Noah's Wishdwa
- Formation: 2002; 24 years ago
- Tax ID no.: 35-2167619
- Location: Sacramento, California;
- Revenue: $14,849 (2016)

= Noah's Wish =

Animal rescue charity

Noah's Wish was a charity that rescues and takes care of animals endangered by natural disasters.

The mission of Noah's Wish is to save animals during disasters with their rescue and recovery services and to mitigate the impact of disasters on animals through educational outreach programs.

The organization travels to areas affected by disaster and evacuate pets and livestock. They shelter, feed and provide medical care for the animals until they can be returned to their owners or housed more permanently. Based in El Dorado Hills, California, the organization has helped relief efforts internationally, such as after the 2004 Boxing Day tsunami hit Sri Lanka in December 2004 and after the August 2005 flooding in Romania. Within North America, they have assisted in the wake of a number of forest fires and hurricanes since being founded in 2002. Outside of relief work, the organization trains volunteers to deal effectively and practically in disaster situations.

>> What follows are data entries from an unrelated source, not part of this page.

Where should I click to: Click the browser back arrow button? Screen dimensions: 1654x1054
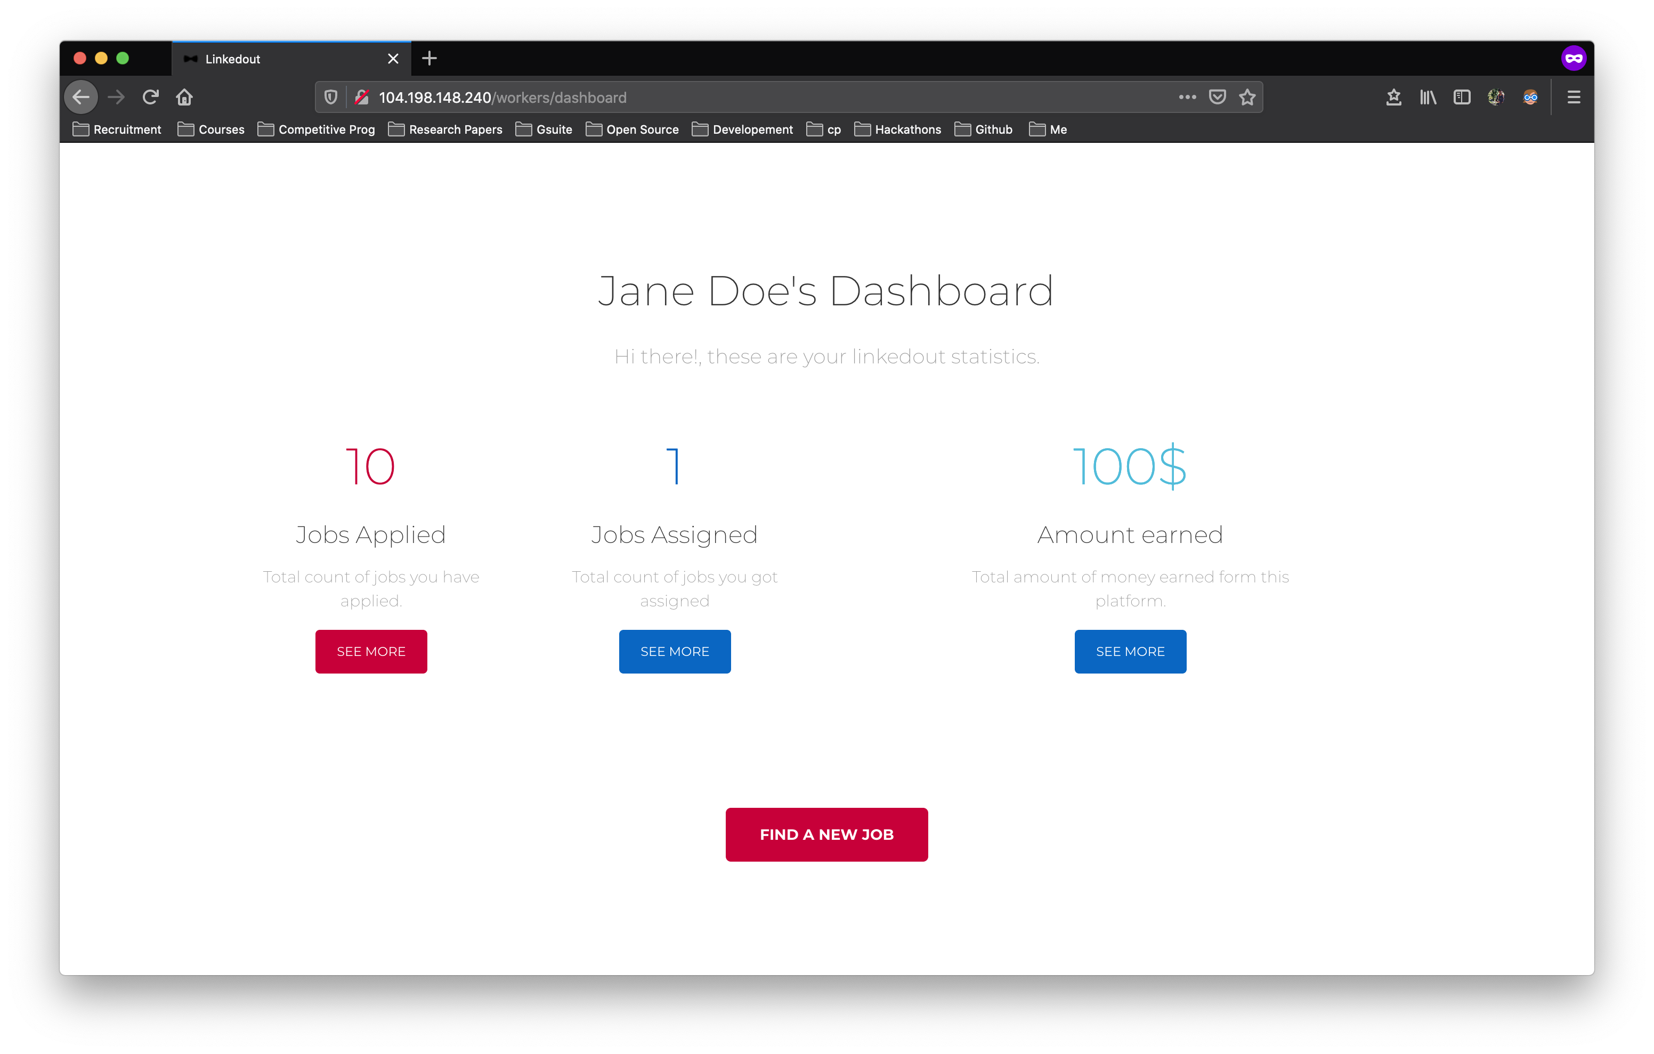tap(81, 97)
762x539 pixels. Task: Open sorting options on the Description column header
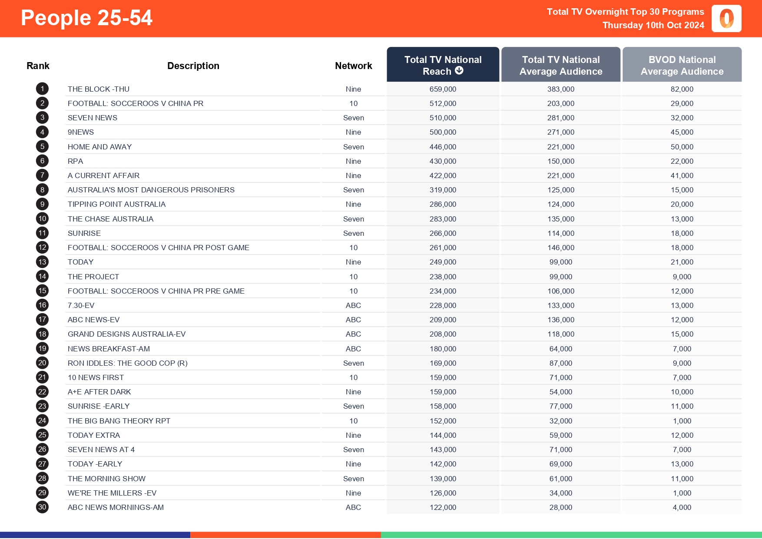point(193,65)
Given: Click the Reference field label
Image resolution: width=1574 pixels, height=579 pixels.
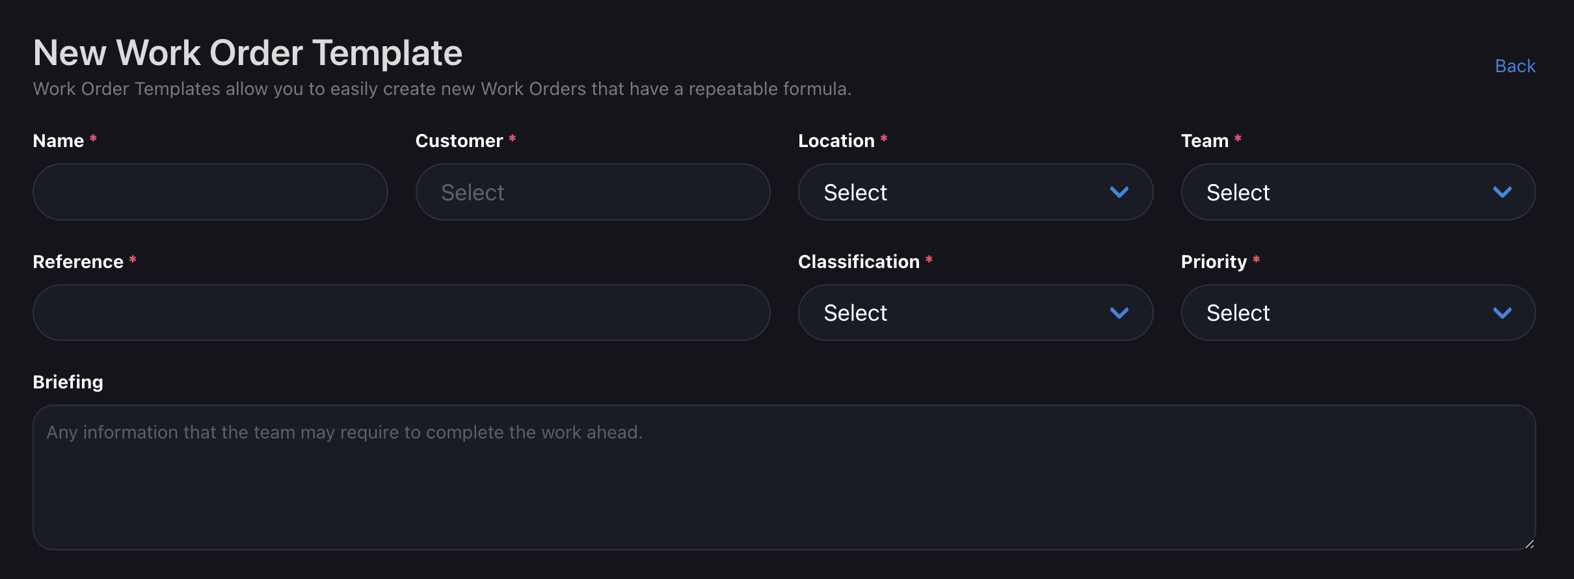Looking at the screenshot, I should pos(78,262).
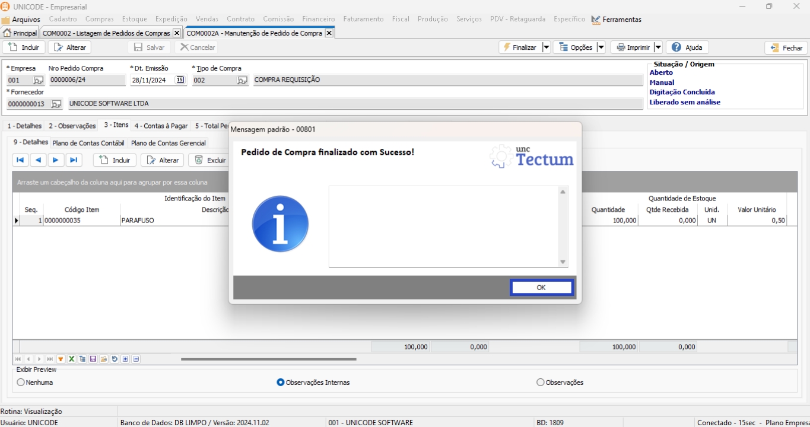The width and height of the screenshot is (810, 427).
Task: Jump to last item record arrow
Action: tap(74, 160)
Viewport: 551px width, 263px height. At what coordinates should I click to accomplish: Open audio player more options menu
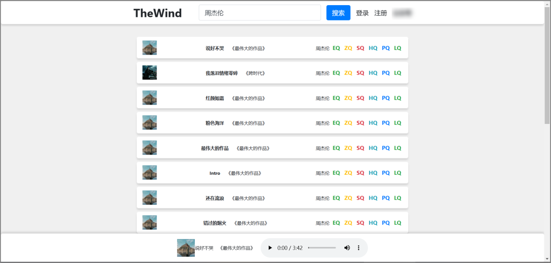359,248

Noah's Wish set up a rescue operation in Slidell, Louisiana, after Hurricane Katrina hit the Gulf Coast in September 2005. As of November 25, 2005 they cared for 1,564 animals during this situation, and reunited more than 1,257 lost pets with their owners.

==Legal troubles==
After Hurricane Katrina, Noah's Wish settled with the state of California, forfeiting $4 million of $8 million it had collected. Noah's Wish was one of a few, but egregious, animal charity scams. The forfeiture was used to build an animal rescue shelter in Slidell, Louisiana.